Przepisz dosłownie z poniższego tekstu o reformie sądownictwa fragment od słów „Przewodniczący klubu parlamentarnego” aż do słów „to niekonstytucyjna propozycja.”.

_Tekst źródłowy_
.....

Nie można przypudrować jakichś drobnych retuszy i udawać, że to jest zmiana. Ta zmiana musi być i musi być także personalna
— powiedział Ryszard Terlecki w rozmowie w studiu telewizyjnym wPolsce.pl, komentując reformę wymiaru sprawiedliwości.
Wicemarszałek Sejmu odpowiadał na pytanie o relacje między Prawem i Sprawiedliwością a Pałacem Prezydenckim. Jaka jest oferta PiS dla prezydenta?
Oferta jest przede wszystkim taka: zmiana musi być znacząca. Nie można przypudrować jakichś drobnych retuszy i udawać, że to jest zmiana. Ta zmiana musi być i musi być także personalna. Co do szczegółów, jesteśmy gotowi na rozmaite ustępstwa, kompromisy i porozumienia. Nie stawiamy kategorycznie, czy ma to być tak, czy inaczej
— tłumaczył Terlecki.
Przewodniczący klubu parlamentarnego Prawa i Sprawiedliwości mówił o szczegółach propozycji zawartych w projektach prezydenckich:
Ważne jest uznanie, że większość parlamentarna ma swoje prawa. Nie może być tak, że większość parlamentarna nasza jest gorsza od innej, która była poprzednio. Przeciwnie - jest lepsza i mam nadzieję, że prezydent to dobrze rozumie. Nie możemy się zgodzić na to, że mając większość w parlamencie i poparcie znacznej części wyborców, oddamy opozycji kluczową dziedzinę polskiego życia publicznego. Sądownictwo wymaga, co tu dużo mówić, bardzo radykalnych zmian
— powiedział.
Mianem „pomysłu doraźnego” Terlecki określił propozycję prezydenta, by po klinczu przy większości 3/5 w Sejmie wybierać sędziów do KRS za pomocą systemu „jeden poseł - jeden głos”. Polityk PiS mówił przy tym, że jego zdaniem to niekonstytucyjna propozycja.

.....

_Dostarczony materiał_

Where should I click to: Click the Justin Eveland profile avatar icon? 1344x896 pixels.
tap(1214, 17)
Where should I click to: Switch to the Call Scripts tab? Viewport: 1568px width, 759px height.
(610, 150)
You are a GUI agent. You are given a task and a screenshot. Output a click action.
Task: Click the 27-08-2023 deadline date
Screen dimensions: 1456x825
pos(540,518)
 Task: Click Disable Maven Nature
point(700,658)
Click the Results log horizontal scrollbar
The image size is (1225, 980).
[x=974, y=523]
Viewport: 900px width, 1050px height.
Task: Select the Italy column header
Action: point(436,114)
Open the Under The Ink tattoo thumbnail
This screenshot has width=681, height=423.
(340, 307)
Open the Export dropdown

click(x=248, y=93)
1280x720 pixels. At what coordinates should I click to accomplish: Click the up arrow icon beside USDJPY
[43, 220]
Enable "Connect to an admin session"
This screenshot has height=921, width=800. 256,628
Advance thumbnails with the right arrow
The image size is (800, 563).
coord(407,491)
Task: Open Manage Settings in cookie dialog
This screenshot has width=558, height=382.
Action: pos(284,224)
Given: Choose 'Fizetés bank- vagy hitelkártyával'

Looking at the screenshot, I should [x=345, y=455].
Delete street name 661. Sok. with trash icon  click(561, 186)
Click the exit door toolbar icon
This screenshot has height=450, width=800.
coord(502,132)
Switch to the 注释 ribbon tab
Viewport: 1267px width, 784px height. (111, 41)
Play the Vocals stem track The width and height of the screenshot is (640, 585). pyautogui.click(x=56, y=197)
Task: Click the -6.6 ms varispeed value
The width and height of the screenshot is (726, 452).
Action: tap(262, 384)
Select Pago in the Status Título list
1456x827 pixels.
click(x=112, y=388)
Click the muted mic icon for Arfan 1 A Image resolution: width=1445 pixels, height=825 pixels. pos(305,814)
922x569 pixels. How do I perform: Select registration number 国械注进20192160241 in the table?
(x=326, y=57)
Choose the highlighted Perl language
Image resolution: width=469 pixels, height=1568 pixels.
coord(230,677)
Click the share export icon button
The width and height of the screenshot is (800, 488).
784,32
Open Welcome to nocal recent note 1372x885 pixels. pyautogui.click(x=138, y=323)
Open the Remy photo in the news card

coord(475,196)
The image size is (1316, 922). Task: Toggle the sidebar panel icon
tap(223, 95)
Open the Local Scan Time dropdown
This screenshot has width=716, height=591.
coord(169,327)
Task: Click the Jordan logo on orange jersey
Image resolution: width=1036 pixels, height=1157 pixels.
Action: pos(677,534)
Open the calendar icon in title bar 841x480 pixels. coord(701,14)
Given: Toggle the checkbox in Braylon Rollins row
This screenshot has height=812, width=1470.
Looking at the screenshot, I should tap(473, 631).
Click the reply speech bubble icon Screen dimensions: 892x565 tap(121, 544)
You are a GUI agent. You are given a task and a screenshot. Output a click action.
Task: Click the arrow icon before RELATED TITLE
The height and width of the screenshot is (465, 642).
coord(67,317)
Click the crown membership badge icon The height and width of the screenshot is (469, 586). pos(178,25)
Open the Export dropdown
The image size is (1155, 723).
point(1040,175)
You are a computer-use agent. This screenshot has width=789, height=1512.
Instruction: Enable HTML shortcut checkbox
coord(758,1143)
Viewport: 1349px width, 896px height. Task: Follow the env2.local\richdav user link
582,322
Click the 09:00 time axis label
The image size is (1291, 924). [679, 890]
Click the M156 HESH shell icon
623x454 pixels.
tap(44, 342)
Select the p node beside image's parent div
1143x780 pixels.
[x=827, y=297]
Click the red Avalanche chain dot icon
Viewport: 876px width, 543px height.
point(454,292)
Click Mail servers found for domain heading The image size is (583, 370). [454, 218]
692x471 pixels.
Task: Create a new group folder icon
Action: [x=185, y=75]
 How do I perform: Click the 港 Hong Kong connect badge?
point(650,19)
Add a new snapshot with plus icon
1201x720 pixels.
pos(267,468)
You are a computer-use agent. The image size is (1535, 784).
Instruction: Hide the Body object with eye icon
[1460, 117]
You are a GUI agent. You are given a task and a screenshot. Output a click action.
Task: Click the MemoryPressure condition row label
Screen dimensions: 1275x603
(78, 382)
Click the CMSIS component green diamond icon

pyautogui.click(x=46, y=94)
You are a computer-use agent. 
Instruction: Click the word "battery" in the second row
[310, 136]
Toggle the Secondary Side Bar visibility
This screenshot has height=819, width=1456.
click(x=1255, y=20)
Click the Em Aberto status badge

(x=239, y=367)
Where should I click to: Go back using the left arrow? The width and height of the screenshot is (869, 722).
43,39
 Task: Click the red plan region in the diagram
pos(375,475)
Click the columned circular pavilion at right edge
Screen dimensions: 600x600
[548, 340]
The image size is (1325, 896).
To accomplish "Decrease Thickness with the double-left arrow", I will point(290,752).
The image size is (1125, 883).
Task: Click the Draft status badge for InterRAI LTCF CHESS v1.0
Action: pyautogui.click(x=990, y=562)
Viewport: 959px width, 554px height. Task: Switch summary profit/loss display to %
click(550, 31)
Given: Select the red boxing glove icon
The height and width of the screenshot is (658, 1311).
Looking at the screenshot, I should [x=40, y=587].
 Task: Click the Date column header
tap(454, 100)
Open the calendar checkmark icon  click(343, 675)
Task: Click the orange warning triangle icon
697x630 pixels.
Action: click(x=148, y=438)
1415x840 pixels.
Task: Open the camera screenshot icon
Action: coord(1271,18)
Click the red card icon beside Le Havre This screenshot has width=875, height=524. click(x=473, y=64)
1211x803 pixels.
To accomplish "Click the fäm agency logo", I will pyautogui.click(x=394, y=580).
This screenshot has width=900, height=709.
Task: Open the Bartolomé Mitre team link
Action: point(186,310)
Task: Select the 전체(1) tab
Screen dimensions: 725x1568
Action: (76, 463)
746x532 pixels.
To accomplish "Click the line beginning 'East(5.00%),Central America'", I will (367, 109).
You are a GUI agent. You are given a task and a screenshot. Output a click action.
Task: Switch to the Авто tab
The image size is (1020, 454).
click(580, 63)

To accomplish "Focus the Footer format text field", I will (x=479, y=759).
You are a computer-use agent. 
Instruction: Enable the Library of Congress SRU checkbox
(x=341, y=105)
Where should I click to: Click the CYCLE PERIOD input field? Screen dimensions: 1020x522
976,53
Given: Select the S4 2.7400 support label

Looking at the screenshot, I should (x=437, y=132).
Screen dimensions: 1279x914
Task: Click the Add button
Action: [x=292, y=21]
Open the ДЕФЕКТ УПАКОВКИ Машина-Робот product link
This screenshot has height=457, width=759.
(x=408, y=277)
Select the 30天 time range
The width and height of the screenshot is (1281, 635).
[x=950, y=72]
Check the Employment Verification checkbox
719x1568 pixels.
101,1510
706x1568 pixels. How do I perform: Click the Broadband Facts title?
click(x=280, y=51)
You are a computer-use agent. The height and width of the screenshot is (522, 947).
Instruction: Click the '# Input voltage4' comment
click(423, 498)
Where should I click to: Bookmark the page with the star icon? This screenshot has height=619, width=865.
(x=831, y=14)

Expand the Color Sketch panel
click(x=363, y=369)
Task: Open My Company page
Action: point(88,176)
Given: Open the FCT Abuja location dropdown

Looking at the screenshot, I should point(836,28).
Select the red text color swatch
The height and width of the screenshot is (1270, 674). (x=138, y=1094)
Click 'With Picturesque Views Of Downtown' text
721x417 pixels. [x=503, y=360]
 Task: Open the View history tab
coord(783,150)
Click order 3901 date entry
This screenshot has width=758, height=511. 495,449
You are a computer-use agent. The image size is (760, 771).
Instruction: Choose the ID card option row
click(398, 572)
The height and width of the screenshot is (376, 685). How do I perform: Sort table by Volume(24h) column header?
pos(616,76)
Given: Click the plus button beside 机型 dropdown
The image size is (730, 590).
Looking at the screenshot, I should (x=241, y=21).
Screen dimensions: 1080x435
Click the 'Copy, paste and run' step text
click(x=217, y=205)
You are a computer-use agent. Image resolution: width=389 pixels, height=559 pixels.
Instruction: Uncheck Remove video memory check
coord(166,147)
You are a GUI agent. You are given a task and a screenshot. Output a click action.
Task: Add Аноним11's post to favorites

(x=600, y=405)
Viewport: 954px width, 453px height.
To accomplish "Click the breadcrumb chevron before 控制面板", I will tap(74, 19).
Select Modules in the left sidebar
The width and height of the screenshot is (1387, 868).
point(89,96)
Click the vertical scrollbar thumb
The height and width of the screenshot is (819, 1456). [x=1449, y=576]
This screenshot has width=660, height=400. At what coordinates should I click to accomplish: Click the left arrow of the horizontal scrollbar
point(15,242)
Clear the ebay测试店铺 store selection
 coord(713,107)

.....

_Rozwiązanie zadania_
Przewodniczący klubu parlamentarnego Prawa i Sprawiedliwości mówił o szczegółach propozycji zawartych w projektach prezydenckich:
Ważne jest uznanie, że większość parlamentarna ma swoje prawa. Nie może być tak, że większość parlamentarna nasza jest gorsza od innej, która była poprzednio. Przeciwnie - jest lepsza i mam nadzieję, że prezydent to dobrze rozumie. Nie możemy się zgodzić na to, że mając większość w parlamencie i poparcie znacznej części wyborców, oddamy opozycji kluczową dziedzinę polskiego życia publicznego. Sądownictwo wymaga, co tu dużo mówić, bardzo radykalnych zmian
— powiedział.
Mianem „pomysłu doraźnego” Terlecki określił propozycję prezydenta, by po klinczu przy większości 3/5 w Sejmie wybierać sędziów do KRS za pomocą systemu „jeden poseł - jeden głos”. Polityk PiS mówił przy tym, że jego zdaniem to niekonstytucyjna propozycja.